A recent Blue Cross Blue Shield Association study billed as the first of its kind found that individuals who enrolled in BCBS plans in 2014 and 2015 had more illnesses, used significantly more medical services and cost more than those enrolled in BCBS plans before the public exchanges authorized under the Affordable Care Act began operating as well as those covered by employer-sponsored health plans.

For instance, people who got health insurance recently have higher rates of diabetes, depression and coronary artery disease than people who had individual health insurance prior to 2014 and group health plans. They also were admitted to the hospital more often and used outpatient services more frequently.

Medical costs for the newer public exchange enrollees were 18.7% higher than employer-based group plan members in 2014 and 22.3% higher in 2015, according to the Blues study, which did not answer the question of whether the high disease rates and costs will subside and alleviate concerns that some major health insurers may drop out of the exchange business.

“The question comes down to does this market ever stabilize in the long term to get to a point where it's either similar to employer-based coverage or at least not dramatically higher than some of the costs that you see in traditional group-based coverage?” said Chris Sloan, Washington-based senior manager with consultant Avalere Health.

Pittsburgh-based Highmark Health, a Blues affiliate; UnitedHealth Group Inc.; Humana Inc. and Aetna Inc. all have reported losses related to their public exchange health insurance business.

Insurers Want Change

“The carriers have been very vocal about the changes they would like to see in this market to make it viable,” Mr. Sloan said. Health insurers want to change requirements for special enrollment periods, which they say are too relaxed and allow individuals to enroll in coverage when they need treatment, then drop it once they complete the treatment.
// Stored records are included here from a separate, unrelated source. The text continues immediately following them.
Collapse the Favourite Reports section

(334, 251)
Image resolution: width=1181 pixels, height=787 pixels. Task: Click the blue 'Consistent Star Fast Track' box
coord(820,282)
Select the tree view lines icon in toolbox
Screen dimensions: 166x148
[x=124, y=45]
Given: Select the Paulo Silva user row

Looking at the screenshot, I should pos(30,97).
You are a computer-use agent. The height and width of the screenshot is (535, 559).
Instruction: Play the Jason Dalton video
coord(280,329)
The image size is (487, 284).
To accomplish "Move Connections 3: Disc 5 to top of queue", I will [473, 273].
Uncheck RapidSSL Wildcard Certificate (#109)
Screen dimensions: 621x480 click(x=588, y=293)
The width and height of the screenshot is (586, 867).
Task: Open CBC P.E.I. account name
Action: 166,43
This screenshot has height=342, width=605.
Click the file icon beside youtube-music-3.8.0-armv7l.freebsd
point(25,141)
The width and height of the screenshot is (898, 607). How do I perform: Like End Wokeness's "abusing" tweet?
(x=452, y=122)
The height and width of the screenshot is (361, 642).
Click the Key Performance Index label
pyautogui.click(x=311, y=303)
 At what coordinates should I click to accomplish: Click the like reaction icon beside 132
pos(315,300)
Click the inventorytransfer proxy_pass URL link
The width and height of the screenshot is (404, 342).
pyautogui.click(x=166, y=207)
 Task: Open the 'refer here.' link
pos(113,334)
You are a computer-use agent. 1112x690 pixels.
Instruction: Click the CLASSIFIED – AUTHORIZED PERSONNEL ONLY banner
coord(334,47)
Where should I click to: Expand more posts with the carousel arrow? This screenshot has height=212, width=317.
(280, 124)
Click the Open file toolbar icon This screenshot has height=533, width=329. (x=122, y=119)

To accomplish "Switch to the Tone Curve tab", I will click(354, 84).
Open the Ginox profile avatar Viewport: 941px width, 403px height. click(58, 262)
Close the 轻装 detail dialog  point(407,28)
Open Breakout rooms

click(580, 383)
Insurers are also calling for greater compensation from the health reform law's risk adjustment program, which transfers payments from plans with lower-risk enrollees to plans with higher-risk, more costly enrollees.

Insurers also are increasing deductibles, raising premiums and narrowing their networks to increase the exchange plans' profitability, said Stephen Zaharuk, New York-based senior vice president at Moody's Investors Services Inc.

Health insurers realize “that this is a long-term issue. It's going to take much longer to stabilize than we thought,” he said. “The insurance companies would somehow like to attract (the healthier) population and I think that's what has to happen.”

Still, sources said they doubt insurers will pull out of the exchange market altogether.

“Bottom line, the insurance companies want this to be successful,” Mr. Zaharuk said. The exchange business is “a good deal for the insurance companies. It just has to be fixed.”

“Carriers see some future growth in this segment and I don't think they are eager to pull out,” said Katherine Hempstead, Princeton, New Jersey-based senior adviser to the vice president at the Robert Wood Johnson Foundation. “I think there are ways to improve the stability of the market, and I think that the private sector and the regulators need to work together to figure out what those strategies are.”